The work on automatic 3D reconstruction is particularly interesting. A major difficulty with the creation of 3D city models has been the amount of manual effort they require to create and update through traditional 3D modelling workflows. One solution has been to procedurally generate such models using software such as ESRI’s CityEngine. With CityEngine preset rules are used randomly determine the values for parameters like the height of buildings, the pitch of the roofs, the types of walls and doors. This is a great technique for generating fictional cities for movies and video games. However, this has never been fully successful for the modelling of actually existing urban environments. This is because the outputs of procedurally generated models are only as good as the inputs, both the complexity of the rules used for generating the geometry, but also the representational accuracy of things like the models for street furniture and textures for buildings if they are to be applied.

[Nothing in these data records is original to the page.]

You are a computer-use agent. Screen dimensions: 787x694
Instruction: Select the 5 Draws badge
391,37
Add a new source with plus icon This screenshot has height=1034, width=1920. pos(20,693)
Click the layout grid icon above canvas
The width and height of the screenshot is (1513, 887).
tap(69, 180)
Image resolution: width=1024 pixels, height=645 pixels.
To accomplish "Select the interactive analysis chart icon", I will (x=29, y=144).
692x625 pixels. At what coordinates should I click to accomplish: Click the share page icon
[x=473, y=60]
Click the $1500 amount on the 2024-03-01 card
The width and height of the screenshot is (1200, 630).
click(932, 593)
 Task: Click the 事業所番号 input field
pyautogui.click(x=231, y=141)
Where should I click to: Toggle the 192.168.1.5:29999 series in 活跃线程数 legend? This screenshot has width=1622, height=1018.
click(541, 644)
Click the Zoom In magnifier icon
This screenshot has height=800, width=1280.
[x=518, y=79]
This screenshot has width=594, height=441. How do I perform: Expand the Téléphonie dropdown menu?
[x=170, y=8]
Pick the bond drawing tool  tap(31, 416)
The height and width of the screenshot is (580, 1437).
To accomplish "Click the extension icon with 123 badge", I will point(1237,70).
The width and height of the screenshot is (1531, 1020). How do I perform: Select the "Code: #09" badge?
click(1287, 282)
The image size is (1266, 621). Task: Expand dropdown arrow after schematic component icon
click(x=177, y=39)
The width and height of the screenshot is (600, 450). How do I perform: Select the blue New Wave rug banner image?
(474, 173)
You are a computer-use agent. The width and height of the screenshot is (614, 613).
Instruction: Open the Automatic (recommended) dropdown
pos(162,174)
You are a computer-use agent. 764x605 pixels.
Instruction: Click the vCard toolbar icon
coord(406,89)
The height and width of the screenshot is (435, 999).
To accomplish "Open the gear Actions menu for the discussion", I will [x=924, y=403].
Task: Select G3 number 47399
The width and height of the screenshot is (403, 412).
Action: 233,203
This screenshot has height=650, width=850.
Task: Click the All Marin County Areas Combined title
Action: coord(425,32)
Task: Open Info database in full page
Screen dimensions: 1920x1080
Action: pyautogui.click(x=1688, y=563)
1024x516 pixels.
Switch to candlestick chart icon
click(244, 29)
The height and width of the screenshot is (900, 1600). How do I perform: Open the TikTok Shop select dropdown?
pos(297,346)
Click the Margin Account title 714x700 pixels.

Procedural generation also involves an element of randomness requiring the application of constraints such as the age of buildings in specific areas which determines which types of street furniture and textures should be applied. Newer districts may be more likely to feature concrete and glass whereas much older districts will likely consist of buildings made of brick. The more homogeneous an area is in terms of age and design the more easy it is to procedurally generate, especially if it is laid out in a grid. Even so there is always the need for manual adjustment which takes considerable effort and may involve ground truthing. Using such methods for particularly heterogeneous cities like London are problematic, especially if regular updates are required to capture changes as they occur.

For my own part I’m currently looking at the processing of point cloud information so it will be fascinating to read the VarCity team’s research papers, available here.

The Art & Science of 3D Cities at the Transport Systems Catapult

Back in March I attended a day long workshop the at the Transport Systems Catapult (TCS) in Milton Keynes on the subject of ‘The Barriers to Building 3D Synthetic Environments’. The aim of the workshop was to bring together key SMEs and Academics to collaboratively identify challenges and discuss solutions for the creation of virtual environments that would be suitable for simulating and testing transport scenarios.

Alongside presentations from the Transport Systems, Future Cities and Satellite Applications catapults a number of SMEs also presented on topics as diverse as LiDAR data capture, GNSS positioning, 3D GIS and the use of GIS data in game engines. For my purposes the following talk on ‘The Art & Science of 3D Cities’ by Elliot Hartley of Garsdale Design was particularly interesting and raised a number of great points:

One of the key challenges for the generation and use of 3D data discussed by Elliot derives from the heightened expectation generated by the depiction of 3D urban environments in films, video games and Google Earth. The truth is the creation of these kinds of environments require considerable investment in terms of time and investment. Elliot’s talk poses key questions for stakeholders when embarking on a 3D project:

  • Why do you want a 3D model?
  • Do you actually need a 3D model?
  • What kind of 3D model do you want?
  • What 3D model do you actually need?
    • Small areas with lots of detail?
    • Large areas with little detail?
  • How much time and/or money do you have?
  • Will you want to publish the model?
  • What hardware and software do you have?
  • What’s the consequence of getting the model wrong?

While the primary focuses for the day were the practical and technical challenges of creating 3D environments, the further implication of Elliot’s discussion is that the use of 3D data and the creation of virtual environments can no longer be considered a purely technical activity with neutral products and outputs. For me the last question in particular foregrounded the stakes involved in moving beyond visualisation toward the growing use of 3D data in various forms of analysis. Thanks to Elliot for the stimulating talk.

After the presentations we had a tour of the TCS facilities and then broke up into work groups to discuss a number of themes. A report and summary is expected to be published by the TCS soon.